■ **FRAGMENT TEKSTU**
╔══

Pochodzę z małej miejscowości, a czasy mojego dzieciństwa przypadają na lata 90. Dobrze pamiętam, jak wraz z mamą chodziliśmy na podmiejski bazar, który funkcjonuje do dziś, ale nie wygląda tak kolorowo, jak go zapamiętałem. Moda na żywność z bazaru, prosto od rolnika powraca. Inicjatywy w postaci portali, na których można rezerwować tradycyjnie wyrabiane produkty nabiałowe, mięso z rytualnego uboju oraz niepryskane owoce czy warzywa cieszy moje serce. Jakość żywności ponad domowe oszczędności! Gdzie tej jakości szukać i czy w super marketach są jeszcze produkty spożywcze warte uwagi?
Czym kierować się przy wyborze pakowanych produktów spożywczych?

╚══

■ **Rekordy ze zbioru danych**
╔══

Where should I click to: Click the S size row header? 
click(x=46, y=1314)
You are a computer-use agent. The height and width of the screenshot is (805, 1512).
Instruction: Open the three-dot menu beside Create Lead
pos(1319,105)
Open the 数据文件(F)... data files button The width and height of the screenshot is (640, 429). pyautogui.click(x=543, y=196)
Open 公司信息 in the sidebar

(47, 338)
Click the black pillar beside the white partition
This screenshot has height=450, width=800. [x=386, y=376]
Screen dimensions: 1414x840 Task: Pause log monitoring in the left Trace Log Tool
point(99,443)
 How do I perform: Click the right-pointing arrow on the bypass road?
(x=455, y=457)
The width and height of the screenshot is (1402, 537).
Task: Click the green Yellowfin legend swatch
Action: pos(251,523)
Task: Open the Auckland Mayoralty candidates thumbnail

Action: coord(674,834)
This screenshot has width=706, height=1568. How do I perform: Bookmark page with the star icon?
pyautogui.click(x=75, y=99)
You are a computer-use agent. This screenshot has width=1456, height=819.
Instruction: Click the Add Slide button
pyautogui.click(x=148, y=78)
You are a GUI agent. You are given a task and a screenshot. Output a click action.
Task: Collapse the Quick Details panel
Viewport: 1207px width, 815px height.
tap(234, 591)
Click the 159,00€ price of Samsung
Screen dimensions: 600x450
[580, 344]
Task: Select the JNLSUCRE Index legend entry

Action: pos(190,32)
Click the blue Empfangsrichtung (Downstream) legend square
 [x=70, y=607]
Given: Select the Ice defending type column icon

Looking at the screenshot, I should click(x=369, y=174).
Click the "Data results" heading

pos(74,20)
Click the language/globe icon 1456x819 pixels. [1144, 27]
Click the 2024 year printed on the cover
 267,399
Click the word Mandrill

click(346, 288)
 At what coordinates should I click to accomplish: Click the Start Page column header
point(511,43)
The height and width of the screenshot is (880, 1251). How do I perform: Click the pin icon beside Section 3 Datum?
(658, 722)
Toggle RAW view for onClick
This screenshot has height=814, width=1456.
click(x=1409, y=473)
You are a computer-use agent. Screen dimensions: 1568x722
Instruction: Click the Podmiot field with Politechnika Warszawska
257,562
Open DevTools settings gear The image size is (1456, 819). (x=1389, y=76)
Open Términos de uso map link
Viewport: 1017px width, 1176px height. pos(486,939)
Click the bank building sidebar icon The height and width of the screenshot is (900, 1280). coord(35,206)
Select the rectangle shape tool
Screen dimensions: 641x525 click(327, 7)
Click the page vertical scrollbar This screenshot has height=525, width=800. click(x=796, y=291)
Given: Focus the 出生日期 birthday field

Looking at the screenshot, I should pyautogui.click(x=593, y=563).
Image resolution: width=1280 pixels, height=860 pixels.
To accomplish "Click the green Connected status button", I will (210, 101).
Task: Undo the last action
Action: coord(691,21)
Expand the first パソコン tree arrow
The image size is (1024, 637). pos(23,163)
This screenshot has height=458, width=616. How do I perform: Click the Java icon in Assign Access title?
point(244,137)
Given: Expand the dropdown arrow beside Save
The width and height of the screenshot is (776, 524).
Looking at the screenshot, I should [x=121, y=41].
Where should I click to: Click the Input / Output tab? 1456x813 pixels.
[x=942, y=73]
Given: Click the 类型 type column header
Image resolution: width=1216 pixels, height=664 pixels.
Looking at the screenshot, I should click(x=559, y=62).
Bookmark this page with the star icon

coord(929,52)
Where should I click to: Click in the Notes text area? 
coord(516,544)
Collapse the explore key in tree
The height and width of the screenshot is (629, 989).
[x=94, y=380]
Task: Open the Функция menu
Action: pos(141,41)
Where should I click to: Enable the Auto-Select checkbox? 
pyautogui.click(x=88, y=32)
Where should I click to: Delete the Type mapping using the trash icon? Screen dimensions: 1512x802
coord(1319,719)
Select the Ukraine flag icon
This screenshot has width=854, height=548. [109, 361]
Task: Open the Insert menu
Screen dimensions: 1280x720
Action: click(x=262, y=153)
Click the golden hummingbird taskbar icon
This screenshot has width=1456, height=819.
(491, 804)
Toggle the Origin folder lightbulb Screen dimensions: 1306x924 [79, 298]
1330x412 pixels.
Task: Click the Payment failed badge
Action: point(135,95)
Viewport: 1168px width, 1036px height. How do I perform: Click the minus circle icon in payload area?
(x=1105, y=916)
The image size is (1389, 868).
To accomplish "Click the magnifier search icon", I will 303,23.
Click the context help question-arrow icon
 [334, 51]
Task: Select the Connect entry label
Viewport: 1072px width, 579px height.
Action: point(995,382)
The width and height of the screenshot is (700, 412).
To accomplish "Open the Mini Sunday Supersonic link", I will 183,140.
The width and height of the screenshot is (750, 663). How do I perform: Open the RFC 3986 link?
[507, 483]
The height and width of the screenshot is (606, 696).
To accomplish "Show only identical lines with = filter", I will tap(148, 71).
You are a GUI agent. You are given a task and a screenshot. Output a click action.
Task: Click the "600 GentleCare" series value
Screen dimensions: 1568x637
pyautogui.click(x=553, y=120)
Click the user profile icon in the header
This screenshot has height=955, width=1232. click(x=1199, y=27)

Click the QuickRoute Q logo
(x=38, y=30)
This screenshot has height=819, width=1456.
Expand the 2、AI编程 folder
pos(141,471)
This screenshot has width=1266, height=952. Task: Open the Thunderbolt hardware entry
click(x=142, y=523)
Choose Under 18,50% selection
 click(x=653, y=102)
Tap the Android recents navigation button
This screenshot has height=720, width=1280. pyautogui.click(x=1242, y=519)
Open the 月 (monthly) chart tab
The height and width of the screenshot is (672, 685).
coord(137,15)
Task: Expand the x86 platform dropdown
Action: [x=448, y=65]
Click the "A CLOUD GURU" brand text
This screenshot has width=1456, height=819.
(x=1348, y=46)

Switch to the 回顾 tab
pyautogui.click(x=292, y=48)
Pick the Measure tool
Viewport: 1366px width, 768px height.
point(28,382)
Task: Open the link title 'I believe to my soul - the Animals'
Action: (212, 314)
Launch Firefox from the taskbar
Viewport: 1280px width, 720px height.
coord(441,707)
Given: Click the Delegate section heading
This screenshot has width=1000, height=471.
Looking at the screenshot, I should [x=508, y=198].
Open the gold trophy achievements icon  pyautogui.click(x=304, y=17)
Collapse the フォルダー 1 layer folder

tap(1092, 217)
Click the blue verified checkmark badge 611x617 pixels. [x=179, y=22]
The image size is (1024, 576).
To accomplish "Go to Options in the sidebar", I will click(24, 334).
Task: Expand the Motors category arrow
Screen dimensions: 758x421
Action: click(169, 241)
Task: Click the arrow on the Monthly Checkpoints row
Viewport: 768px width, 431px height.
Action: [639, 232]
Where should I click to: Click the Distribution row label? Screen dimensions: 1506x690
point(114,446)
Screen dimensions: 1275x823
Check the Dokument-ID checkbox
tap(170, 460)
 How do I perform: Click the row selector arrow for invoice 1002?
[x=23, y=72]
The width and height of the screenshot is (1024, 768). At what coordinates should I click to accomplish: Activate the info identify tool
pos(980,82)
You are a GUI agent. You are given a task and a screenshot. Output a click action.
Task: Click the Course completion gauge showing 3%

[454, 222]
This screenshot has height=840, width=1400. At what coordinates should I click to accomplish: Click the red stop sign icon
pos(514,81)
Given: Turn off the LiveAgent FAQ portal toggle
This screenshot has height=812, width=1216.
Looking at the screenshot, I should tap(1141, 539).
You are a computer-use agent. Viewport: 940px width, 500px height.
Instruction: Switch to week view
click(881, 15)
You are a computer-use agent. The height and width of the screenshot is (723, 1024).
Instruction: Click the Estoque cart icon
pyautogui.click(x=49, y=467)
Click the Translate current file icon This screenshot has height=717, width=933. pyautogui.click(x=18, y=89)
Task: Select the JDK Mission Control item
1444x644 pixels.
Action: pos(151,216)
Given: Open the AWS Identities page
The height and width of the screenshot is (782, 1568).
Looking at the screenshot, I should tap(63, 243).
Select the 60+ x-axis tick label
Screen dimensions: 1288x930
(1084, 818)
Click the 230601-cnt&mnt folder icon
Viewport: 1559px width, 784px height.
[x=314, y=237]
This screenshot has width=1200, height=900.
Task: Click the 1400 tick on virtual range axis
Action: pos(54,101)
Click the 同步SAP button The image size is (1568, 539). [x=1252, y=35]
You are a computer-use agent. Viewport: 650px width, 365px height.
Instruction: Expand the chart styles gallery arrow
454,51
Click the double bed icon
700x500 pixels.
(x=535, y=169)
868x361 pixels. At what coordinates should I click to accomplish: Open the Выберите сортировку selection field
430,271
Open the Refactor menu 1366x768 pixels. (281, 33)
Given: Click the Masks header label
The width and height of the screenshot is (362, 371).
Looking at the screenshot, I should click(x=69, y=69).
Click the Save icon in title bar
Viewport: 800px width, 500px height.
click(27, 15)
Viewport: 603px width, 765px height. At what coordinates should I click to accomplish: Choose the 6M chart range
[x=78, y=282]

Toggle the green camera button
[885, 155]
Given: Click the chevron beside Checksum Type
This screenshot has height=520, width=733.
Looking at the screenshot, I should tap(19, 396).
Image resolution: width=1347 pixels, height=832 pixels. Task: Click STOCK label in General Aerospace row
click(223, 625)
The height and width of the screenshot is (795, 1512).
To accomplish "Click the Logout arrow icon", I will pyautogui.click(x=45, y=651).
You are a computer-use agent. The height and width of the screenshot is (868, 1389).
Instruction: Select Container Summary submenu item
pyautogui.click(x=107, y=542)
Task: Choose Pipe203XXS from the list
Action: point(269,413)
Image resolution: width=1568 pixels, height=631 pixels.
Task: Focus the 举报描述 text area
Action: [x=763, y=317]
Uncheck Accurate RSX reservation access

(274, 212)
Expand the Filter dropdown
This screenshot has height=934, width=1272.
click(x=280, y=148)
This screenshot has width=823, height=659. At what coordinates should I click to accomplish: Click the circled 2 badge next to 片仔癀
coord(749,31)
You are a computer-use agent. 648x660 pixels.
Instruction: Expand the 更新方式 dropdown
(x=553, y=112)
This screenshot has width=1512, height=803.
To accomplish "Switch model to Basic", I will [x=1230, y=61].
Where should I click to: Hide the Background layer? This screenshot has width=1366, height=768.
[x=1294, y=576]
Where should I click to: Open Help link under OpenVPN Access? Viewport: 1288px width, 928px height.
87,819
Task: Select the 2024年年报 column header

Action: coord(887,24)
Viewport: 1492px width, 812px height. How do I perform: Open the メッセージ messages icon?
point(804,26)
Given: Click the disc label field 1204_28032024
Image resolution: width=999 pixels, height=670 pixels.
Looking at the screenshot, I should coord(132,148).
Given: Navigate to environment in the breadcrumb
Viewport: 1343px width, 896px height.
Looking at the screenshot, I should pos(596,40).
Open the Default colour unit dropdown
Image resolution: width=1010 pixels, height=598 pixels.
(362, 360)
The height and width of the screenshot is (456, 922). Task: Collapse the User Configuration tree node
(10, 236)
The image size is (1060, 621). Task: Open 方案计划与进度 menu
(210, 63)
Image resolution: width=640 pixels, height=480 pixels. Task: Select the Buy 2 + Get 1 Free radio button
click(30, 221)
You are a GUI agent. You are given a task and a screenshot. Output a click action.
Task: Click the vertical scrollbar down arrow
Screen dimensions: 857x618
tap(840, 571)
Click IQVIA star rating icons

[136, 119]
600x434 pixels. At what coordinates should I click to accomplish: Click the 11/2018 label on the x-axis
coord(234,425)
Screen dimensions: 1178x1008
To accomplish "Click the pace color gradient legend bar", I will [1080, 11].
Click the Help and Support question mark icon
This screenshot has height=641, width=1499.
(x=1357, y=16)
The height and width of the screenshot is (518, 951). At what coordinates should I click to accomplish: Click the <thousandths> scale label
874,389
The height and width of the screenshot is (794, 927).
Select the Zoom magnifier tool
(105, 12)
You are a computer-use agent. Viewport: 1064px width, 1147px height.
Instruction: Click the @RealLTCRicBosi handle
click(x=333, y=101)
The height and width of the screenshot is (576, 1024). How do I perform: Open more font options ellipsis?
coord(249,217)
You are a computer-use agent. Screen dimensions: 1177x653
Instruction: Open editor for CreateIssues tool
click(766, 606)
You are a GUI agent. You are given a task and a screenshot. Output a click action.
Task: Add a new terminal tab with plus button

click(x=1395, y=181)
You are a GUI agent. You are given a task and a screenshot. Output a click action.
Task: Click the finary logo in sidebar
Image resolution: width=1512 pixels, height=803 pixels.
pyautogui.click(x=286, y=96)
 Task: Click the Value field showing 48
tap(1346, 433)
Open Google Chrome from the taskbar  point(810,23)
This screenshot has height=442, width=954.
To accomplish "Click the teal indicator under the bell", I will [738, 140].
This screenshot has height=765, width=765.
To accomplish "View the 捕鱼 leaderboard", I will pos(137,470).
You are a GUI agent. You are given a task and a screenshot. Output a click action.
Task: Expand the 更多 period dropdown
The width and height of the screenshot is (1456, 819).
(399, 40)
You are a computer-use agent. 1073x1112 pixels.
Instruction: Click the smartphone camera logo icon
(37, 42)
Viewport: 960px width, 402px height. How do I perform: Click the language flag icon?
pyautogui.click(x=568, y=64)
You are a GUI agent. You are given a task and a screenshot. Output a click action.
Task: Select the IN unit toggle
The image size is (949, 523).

╚══

■ **POLECENIA**
[A] Odpowiedz krótko na pytania do tekstu o żywności, każdą odpowiedź w osobnej linii z tym samym oznaczeniem:
(i) Na jakie lata przypadają czasy dzieciństwa wspominane w tekście?
(ii) Z kim chodziło się na podmiejski bazar?
(iii) Jakie produkty można rezerwować na wspomnianych portalach?
[B] Przepisz z tekstu o żywności odcinek od słów „Pochodzę z małej” do słów „pakowanych produktów spożywczych?”.
Odpowiedzi opieraj wyłącznie na tekście o żywności.

■ **WYNIKI KOŃCOWE**
[A]
(i) Na lata 90.
(ii) Z mamą.
(iii) Tradycyjnie wyrabiane produkty nabiałowe, mięso z rytualnego uboju oraz niepryskane owoce czy warzywa.

[B]
Pochodzę z małej miejscowości, a czasy mojego dzieciństwa przypadają na lata 90. Dobrze pamiętam, jak wraz z mamą chodziliśmy na podmiejski bazar, który funkcjonuje do dziś, ale nie wygląda tak kolorowo, jak go zapamiętałem. Moda na żywność z bazaru, prosto od rolnika powraca. Inicjatywy w postaci portali, na których można rezerwować tradycyjnie wyrabiane produkty nabiałowe, mięso z rytualnego uboju oraz niepryskane owoce czy warzywa cieszy moje serce. Jakość żywności ponad domowe oszczędności! Gdzie tej jakości szukać i czy w super marketach są jeszcze produkty spożywcze warte uwagi?
Czym kierować się przy wyborze pakowanych produktów spożywczych?